There are certainly problems I wish we would address with capitalism, especially in the U.S., but people are still generally better off than they have ever been.

Yes. This is the factor behind the rise of the far right in Europe. Mainstream parties refused to consider lowering immigration, or they promised to reduce it and failed. So the far right parties have gained more and more support.

1400s more like. There was a naive view that everyone is the same and immigrants would easily integrate and become part of their new societies, and as we are now seeing with the second generation, this is just not the case. Yet the enthusiasm of politicians to bring in more and more people continues, regardless of all the problems we’re seeing and regardless of the wishes of voters.

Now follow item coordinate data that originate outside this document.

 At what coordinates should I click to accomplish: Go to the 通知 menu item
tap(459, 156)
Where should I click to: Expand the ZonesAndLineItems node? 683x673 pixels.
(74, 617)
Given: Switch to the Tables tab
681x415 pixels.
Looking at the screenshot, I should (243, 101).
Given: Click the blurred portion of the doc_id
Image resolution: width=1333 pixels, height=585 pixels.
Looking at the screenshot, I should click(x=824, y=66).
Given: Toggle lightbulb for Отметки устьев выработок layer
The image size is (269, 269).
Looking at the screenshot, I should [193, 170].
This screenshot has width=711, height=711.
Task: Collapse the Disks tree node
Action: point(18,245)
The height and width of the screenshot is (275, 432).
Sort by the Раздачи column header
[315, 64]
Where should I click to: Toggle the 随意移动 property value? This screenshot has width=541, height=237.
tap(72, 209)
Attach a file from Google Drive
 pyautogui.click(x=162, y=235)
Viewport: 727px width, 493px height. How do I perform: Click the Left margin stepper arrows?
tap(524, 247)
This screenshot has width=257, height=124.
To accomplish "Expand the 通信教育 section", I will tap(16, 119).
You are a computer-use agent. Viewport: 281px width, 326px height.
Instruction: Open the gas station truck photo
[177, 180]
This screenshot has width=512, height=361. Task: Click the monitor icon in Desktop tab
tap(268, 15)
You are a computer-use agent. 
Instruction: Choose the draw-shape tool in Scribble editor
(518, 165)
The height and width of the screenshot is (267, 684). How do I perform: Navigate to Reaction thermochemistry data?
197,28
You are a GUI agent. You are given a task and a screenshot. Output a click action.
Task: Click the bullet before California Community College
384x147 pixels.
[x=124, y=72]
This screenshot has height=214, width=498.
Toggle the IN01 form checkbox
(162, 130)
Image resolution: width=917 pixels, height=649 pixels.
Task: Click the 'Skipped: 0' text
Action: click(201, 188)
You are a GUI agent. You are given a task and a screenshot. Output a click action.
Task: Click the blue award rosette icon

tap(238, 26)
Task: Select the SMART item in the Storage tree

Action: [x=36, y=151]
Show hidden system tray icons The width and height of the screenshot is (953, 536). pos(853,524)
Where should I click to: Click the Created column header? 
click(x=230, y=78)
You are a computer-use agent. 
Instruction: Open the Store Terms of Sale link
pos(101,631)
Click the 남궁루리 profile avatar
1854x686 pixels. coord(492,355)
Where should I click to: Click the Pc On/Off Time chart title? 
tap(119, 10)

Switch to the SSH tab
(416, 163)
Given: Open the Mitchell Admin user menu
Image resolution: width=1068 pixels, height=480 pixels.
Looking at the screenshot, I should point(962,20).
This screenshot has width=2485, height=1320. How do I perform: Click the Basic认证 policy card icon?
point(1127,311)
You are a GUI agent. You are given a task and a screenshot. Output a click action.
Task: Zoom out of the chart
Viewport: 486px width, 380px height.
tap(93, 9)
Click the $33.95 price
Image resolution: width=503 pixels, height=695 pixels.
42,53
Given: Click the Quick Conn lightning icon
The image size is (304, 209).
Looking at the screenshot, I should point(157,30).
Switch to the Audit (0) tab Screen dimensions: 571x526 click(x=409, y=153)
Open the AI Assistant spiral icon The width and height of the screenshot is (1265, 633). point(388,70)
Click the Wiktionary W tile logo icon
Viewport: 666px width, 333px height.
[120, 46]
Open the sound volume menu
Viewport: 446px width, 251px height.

I think the Great Recession broke the trust of the people in neoliberalism, yet there is no mainstream alternative. Hence the turn to economic populism and willingness to try things like tariffs.

I’m going with this as well, in that people with memories of WWII are literally dying out; even those with experiences once removed are aging out of power. I have photos of my dad and his pilot buddies, all with sidearms, standing in front of ruins in Berlin. I have the few medals he picked up off the floor of some Berlin building, and I have a memo with Hitler’s signature on it.

My dad had a coworker in the federal govt who was an RCAF fighter pilot who managed to rip off a BF 109 to get back to the UK.

A lot of my (or our, Dopers’) generation have had experiences like that related to us. To the folks in power these days, I think that all of this is, almost-ancient, history such that the consequences of authoritarianism are simply things from overexaggerated dystopian fiction.

I remember when Bush the elder was running for presidency and I thought his military service was during Vietnam or Korea. It was a shock even then to discover a WWII vet was still active in politics. WWII was grandparents war in my mind.

I don’t know where that data come from (the plot says “Census Bureau” but no clue as to what data it is actually using) but the National Association of Realtors—who, you might say have a vested interest in knowing their market—show a quite definite trend of declining proportion and increasing age of first time buyers.

From the summary:

  • First-time buyers decreased to 24% of the market share(32% last year). This year now marks the lowest share since NAR began collecting the data in 1981.
  • The median first-time buyer age increased to 38 years old this year from 35 last year, while the typical repeat buyer age also increased to 61 years from 58 last year

The full report will cost you a nickel short of $200 but presumably goes into more detail.

Stranger

That’s projecting American politics onto Europe; there’s plenty of anti-immigrant hostility and general xenophobia in the European Left.

You can click through to the Dean Baker article with a link to the Census Bureau data. And I’ll take neutral data and analysis over a trade group’s doomsaying any day.